## [Directions for this task]
Continue the passage below that criticizes Ghodsee's book for leaving out Romani women's experiences, starting after its final sentence.

## [Supplied passage]
§
Romani women’s experiences are completely erased in Ghodsee’s book. Ghodsee quotes the example of Czechoslovakia in her book as one of the places where women had better sex under socialism, yet never mentions that hundreds, if not thousands, of Romani women were sterilized without consent in that country beginning in 1972. One can’t really make a general argument about how women have better sex in socialist states without addressing this issue… but then, just like the real stories of women from Eastern Europe, Romani women simply don’t count for Ghodsee.
§
## [Stored data]

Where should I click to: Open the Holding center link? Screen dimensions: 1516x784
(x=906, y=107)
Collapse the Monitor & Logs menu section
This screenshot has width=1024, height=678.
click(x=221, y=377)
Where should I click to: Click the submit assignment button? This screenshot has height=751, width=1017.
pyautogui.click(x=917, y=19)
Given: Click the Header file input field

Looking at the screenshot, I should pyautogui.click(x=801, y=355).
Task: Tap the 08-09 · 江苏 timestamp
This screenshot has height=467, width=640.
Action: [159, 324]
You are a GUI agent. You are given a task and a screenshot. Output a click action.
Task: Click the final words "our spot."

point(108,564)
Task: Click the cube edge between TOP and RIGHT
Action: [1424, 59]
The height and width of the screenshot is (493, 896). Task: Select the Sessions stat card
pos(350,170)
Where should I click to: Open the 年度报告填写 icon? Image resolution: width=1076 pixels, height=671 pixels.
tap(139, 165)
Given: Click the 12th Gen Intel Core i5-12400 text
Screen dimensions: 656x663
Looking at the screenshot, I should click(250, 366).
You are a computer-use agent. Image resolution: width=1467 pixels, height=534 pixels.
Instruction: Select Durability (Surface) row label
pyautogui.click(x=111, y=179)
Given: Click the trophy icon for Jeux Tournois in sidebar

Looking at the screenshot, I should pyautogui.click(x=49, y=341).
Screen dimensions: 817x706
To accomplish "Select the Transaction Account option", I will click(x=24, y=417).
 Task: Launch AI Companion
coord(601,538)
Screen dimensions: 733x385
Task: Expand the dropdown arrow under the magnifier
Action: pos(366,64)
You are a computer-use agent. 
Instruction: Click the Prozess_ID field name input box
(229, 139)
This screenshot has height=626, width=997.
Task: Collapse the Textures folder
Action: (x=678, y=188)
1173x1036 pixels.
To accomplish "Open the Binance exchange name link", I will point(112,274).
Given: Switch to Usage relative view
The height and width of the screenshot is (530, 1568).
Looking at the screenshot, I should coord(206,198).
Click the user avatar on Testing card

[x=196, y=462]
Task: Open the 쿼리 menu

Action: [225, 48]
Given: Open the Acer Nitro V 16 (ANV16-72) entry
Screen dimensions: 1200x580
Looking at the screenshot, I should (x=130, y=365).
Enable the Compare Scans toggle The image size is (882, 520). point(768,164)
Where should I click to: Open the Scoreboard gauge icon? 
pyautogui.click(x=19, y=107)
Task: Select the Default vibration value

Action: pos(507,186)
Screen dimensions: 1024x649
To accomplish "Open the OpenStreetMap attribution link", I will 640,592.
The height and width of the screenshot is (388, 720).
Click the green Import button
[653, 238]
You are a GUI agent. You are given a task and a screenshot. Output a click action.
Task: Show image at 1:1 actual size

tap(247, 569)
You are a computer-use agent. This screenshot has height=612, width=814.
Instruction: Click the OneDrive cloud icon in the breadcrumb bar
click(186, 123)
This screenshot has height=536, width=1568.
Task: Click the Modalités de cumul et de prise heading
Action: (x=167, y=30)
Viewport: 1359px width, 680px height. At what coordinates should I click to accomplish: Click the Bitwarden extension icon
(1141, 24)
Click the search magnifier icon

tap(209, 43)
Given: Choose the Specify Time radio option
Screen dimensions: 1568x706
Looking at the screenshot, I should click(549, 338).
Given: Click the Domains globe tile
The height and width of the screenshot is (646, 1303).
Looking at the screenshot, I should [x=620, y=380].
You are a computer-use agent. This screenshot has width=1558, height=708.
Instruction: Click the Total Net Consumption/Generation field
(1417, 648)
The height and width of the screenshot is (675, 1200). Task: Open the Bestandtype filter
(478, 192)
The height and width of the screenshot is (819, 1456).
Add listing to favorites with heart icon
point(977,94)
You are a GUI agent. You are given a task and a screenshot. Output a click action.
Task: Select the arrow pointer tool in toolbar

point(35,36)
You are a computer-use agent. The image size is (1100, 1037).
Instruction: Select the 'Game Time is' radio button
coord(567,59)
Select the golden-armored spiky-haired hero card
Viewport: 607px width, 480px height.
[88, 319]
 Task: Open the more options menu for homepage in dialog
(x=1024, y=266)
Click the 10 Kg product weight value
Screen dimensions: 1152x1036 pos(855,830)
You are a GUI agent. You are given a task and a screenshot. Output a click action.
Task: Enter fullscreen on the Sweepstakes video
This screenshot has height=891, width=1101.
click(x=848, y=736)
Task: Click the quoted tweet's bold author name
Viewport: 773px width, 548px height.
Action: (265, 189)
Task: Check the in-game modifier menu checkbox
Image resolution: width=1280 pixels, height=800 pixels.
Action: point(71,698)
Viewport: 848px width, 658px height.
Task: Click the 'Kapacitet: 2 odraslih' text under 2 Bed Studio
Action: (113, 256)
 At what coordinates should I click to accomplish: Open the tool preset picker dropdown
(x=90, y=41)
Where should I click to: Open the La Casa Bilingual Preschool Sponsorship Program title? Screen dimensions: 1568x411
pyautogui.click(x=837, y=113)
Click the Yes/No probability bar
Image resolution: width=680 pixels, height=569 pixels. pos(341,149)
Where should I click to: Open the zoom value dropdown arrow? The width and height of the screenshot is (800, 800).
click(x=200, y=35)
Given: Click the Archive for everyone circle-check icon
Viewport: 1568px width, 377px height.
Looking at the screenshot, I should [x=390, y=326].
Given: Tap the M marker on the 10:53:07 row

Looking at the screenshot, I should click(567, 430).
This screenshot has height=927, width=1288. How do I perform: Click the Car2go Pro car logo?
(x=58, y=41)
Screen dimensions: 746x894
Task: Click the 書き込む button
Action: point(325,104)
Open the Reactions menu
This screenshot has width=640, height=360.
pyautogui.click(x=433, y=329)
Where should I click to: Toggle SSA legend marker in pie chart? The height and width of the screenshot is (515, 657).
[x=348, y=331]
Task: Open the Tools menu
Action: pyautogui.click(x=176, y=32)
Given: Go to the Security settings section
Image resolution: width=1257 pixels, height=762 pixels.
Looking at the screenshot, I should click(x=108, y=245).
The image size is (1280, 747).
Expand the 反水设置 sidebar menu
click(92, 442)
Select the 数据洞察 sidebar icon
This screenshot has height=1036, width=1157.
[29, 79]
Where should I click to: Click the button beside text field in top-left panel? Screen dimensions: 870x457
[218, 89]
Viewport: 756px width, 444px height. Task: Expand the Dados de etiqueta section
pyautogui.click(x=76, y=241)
§
## [Task result]
The reason why Better Sex feels so disappointing is that at a very fundamental level, I agree with Ghodsee. We really need a nuanced, historically informed post-Cold War debate about socialism. But Better Sex is a poor start. In fact, Better Sex is simply the newest iteration in the long list of reenactments of the Cold War-era kitchen debate. On July 24, 1959, Nixon and Khrushchev met at the American National Exhibition in Moscow and ended up briefly discussing whether women’s lives were better under socialism or capitalism. Nixon argued that Western women enjoyed consumer choices and labor-saving devices. Khruschev defended Soviet women. With books like Better Sex, sixty years later, we’re still in that kitchen, still rehearsing the same old debate, except that, instead of Khrushchev speaking for Soviet women, it’s now Ghodsee writing about Eastern European women. I don’t see this as progress.

But here’s an idea: let’s do something revolutionary, new, and unprecedented. After sixty years, let’s declare the debate over and retire the sophomore-level assignment question (“Are women’s lives better under capitalism or socialism?”). Let’s have a discussion about women’s lives under socialism, led by the very people who have never had a chance to tell everyone how they felt. Let’s listen to Eastern European women’s stories about socialism, the capitalist transition, capitalism in the West, let them try to tell us what it means to be an immigrant from that region here, in the United States.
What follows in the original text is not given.